6. Interoperability and Integration: Use of blockchain technology, or cryptos based on public blockchains, is not isolated from an organization’s existing technology stack. Interoperability is a problem many projects are currently trying to solve. With respect to third-party assurance reporting such as SOC, the focus for management and auditors will be understanding the IT environment and system integrations, and what (if any) automated and manual controls are in place to ensure that data produced from blockchain-connected systems is complete and accurate.
So, does your block need a SOC? If SOC means third-party assurance, then yes, in most cases your block will need a SOC. The takeaway is this: Blockchains and crypto are deeply rooted in a belief that the algorithms provide all the trust needed.

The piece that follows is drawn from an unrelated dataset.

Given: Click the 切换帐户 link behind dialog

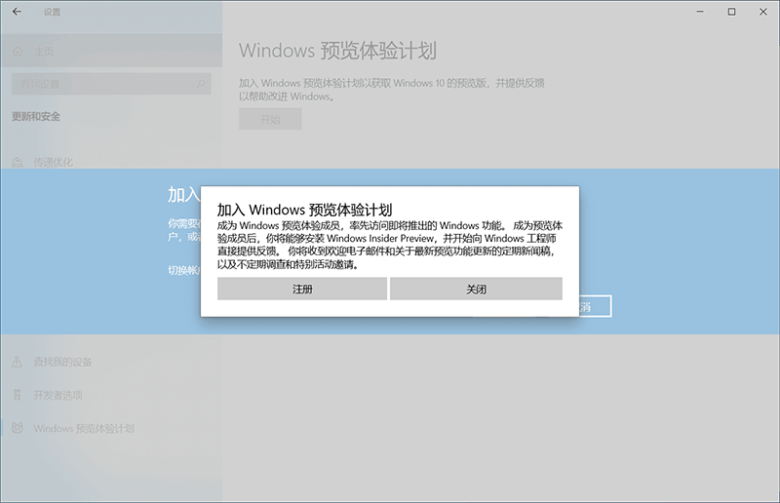Looking at the screenshot, I should tap(184, 270).
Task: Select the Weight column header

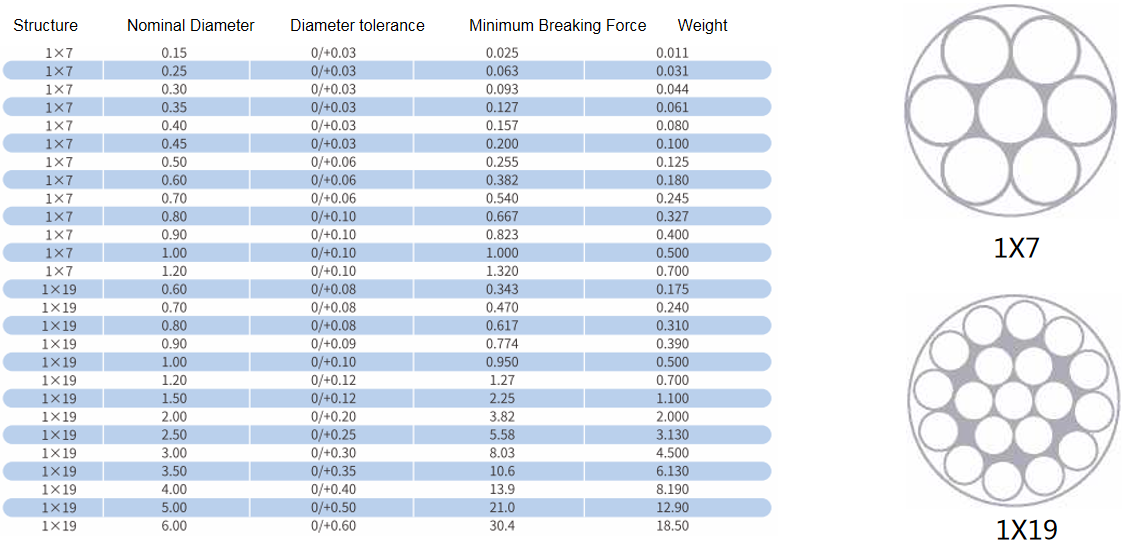Action: 703,26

But myriad real-world examples, and evolving and theoretical use cases, require human involvement — whether the human acts as an oracle to ensure real-world data comports with data entered onto a blockchain, or as an auditor valuing collateralized income streams for an asset-backed token. The community is beginning to accept the fact that blockchains and cryptos need third-party assurance, offered by human actors.